*Recorded data:*

====

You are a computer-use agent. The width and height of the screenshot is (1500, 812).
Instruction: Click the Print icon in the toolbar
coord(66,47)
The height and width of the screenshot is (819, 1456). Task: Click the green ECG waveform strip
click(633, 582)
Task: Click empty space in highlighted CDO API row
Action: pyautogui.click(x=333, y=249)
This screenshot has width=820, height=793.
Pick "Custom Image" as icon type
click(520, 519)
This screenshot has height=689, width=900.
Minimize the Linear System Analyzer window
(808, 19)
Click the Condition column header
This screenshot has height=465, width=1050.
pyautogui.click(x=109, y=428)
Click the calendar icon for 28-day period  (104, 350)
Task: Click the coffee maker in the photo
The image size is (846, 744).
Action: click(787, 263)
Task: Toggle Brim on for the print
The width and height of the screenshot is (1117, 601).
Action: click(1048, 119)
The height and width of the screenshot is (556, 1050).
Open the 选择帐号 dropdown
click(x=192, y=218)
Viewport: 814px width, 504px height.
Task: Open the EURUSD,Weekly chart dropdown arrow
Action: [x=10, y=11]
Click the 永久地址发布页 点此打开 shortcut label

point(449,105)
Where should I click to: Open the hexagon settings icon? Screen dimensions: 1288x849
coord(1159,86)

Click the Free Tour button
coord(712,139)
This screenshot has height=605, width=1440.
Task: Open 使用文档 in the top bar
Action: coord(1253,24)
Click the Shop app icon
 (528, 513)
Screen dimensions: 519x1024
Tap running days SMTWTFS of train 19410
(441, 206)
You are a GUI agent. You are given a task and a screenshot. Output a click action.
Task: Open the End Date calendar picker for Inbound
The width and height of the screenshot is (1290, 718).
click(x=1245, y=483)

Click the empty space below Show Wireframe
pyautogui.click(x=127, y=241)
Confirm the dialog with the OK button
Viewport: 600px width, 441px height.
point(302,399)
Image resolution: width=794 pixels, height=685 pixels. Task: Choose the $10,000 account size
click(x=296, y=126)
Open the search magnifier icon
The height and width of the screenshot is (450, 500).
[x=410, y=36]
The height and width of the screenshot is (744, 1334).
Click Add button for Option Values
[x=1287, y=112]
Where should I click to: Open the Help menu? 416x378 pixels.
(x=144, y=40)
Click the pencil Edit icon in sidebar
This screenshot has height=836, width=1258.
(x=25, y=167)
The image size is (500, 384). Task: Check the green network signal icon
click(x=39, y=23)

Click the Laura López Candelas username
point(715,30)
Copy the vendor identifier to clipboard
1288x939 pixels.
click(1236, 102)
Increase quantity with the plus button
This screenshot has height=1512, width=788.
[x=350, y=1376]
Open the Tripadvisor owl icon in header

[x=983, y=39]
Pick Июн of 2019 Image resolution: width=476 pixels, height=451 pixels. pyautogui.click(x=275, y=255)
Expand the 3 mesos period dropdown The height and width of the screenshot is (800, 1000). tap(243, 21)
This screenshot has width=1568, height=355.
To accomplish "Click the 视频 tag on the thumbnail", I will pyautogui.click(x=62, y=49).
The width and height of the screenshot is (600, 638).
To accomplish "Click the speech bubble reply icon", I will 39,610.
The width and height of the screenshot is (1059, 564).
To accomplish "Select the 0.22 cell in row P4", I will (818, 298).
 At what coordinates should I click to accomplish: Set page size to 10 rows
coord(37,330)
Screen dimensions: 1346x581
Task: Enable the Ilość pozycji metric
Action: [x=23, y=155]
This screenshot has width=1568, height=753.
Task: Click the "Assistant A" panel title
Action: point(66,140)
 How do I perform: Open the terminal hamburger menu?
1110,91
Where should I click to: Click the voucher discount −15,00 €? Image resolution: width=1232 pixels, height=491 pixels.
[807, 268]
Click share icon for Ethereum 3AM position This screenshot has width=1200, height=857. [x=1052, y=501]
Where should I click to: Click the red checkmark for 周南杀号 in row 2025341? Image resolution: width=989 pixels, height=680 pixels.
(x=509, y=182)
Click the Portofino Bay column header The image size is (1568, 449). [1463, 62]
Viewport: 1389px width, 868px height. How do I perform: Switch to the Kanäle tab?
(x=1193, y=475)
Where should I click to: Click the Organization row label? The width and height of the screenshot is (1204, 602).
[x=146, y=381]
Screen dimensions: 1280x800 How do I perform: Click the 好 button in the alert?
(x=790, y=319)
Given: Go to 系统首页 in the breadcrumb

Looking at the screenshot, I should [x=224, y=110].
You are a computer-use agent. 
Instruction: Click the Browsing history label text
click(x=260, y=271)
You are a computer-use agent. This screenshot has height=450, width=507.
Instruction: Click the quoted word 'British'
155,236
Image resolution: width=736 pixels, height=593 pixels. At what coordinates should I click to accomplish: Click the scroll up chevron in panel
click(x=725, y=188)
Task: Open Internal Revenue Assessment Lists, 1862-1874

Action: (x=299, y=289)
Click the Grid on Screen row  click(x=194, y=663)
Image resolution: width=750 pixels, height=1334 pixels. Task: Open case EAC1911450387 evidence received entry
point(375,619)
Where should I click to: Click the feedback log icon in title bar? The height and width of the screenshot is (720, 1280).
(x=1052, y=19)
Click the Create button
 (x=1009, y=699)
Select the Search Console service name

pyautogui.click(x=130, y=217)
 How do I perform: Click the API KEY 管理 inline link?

====

*Exercise:* Please restate the records in full, word for word.

*Answer for this exercise:*
You are a computer-use agent. The width and height of the screenshot is (1500, 812).
Instruction: Click the Print icon in the toolbar
coord(66,47)
The height and width of the screenshot is (819, 1456). Task: Click the green ECG waveform strip
click(633, 582)
Task: Click empty space in highlighted CDO API row
Action: pyautogui.click(x=333, y=249)
This screenshot has width=820, height=793.
Pick "Custom Image" as icon type
click(520, 519)
This screenshot has height=689, width=900.
Minimize the Linear System Analyzer window
(808, 19)
Click the Condition column header
This screenshot has height=465, width=1050.
pyautogui.click(x=109, y=428)
Click the calendar icon for 28-day period  (104, 350)
Task: Click the coffee maker in the photo
The image size is (846, 744).
Action: click(787, 263)
Task: Toggle Brim on for the print
The width and height of the screenshot is (1117, 601).
Action: click(1048, 119)
The height and width of the screenshot is (556, 1050).
Open the 选择帐号 dropdown
click(x=192, y=218)
Viewport: 814px width, 504px height.
Task: Open the EURUSD,Weekly chart dropdown arrow
Action: [x=10, y=11]
Click the 永久地址发布页 点此打开 shortcut label

point(449,105)
Where should I click to: Open the hexagon settings icon? Screen dimensions: 1288x849
coord(1159,86)

Click the Free Tour button
coord(712,139)
This screenshot has height=605, width=1440.
Task: Open 使用文档 in the top bar
Action: coord(1253,24)
Click the Shop app icon
 (528, 513)
Screen dimensions: 519x1024
Tap running days SMTWTFS of train 19410
(441, 206)
You are a GUI agent. You are given a task and a screenshot. Output a click action.
Task: Open the End Date calendar picker for Inbound
The width and height of the screenshot is (1290, 718).
click(x=1245, y=483)

Click the empty space below Show Wireframe
pyautogui.click(x=127, y=241)
Confirm the dialog with the OK button
Viewport: 600px width, 441px height.
point(302,399)
Image resolution: width=794 pixels, height=685 pixels. Task: Choose the $10,000 account size
click(x=296, y=126)
Open the search magnifier icon
The height and width of the screenshot is (450, 500).
[x=410, y=36]
The height and width of the screenshot is (744, 1334).
Click Add button for Option Values
[x=1287, y=112]
Where should I click to: Open the Help menu? 416x378 pixels.
(x=144, y=40)
Click the pencil Edit icon in sidebar
This screenshot has height=836, width=1258.
(x=25, y=167)
The image size is (500, 384). Task: Check the green network signal icon
click(x=39, y=23)

Click the Laura López Candelas username
point(715,30)
Copy the vendor identifier to clipboard
1288x939 pixels.
click(1236, 102)
Increase quantity with the plus button
This screenshot has height=1512, width=788.
[x=350, y=1376]
Open the Tripadvisor owl icon in header

[x=983, y=39]
Pick Июн of 2019 Image resolution: width=476 pixels, height=451 pixels. pyautogui.click(x=275, y=255)
Expand the 3 mesos period dropdown The height and width of the screenshot is (800, 1000). tap(243, 21)
This screenshot has width=1568, height=355.
To accomplish "Click the 视频 tag on the thumbnail", I will pyautogui.click(x=62, y=49).
The width and height of the screenshot is (600, 638).
To accomplish "Click the speech bubble reply icon", I will 39,610.
The width and height of the screenshot is (1059, 564).
To accomplish "Select the 0.22 cell in row P4", I will (818, 298).
 At what coordinates should I click to accomplish: Set page size to 10 rows
coord(37,330)
Screen dimensions: 1346x581
Task: Enable the Ilość pozycji metric
Action: [x=23, y=155]
This screenshot has width=1568, height=753.
Task: Click the "Assistant A" panel title
Action: point(66,140)
 How do I perform: Open the terminal hamburger menu?
1110,91
Where should I click to: Click the voucher discount −15,00 €? Image resolution: width=1232 pixels, height=491 pixels.
[807, 268]
Click share icon for Ethereum 3AM position This screenshot has width=1200, height=857. [x=1052, y=501]
Where should I click to: Click the red checkmark for 周南杀号 in row 2025341? Image resolution: width=989 pixels, height=680 pixels.
(x=509, y=182)
Click the Portofino Bay column header The image size is (1568, 449). [1463, 62]
Viewport: 1389px width, 868px height. How do I perform: Switch to the Kanäle tab?
(x=1193, y=475)
Where should I click to: Click the Organization row label? The width and height of the screenshot is (1204, 602).
[x=146, y=381]
Screen dimensions: 1280x800 How do I perform: Click the 好 button in the alert?
(x=790, y=319)
Given: Go to 系统首页 in the breadcrumb

Looking at the screenshot, I should [x=224, y=110].
You are a computer-use agent. 
Instruction: Click the Browsing history label text
click(x=260, y=271)
You are a computer-use agent. This screenshot has height=450, width=507.
Instruction: Click the quoted word 'British'
155,236
Image resolution: width=736 pixels, height=593 pixels. At what coordinates should I click to accomplish: Click the scroll up chevron in panel
click(x=725, y=188)
Task: Open Internal Revenue Assessment Lists, 1862-1874

Action: (x=299, y=289)
Click the Grid on Screen row  click(x=194, y=663)
Image resolution: width=750 pixels, height=1334 pixels. Task: Open case EAC1911450387 evidence received entry
point(375,619)
Where should I click to: Click the feedback log icon in title bar? The height and width of the screenshot is (720, 1280).
(x=1052, y=19)
Click the Create button
 (x=1009, y=699)
Select the Search Console service name

pyautogui.click(x=130, y=217)
 How do I perform: Click the API KEY 管理 inline link?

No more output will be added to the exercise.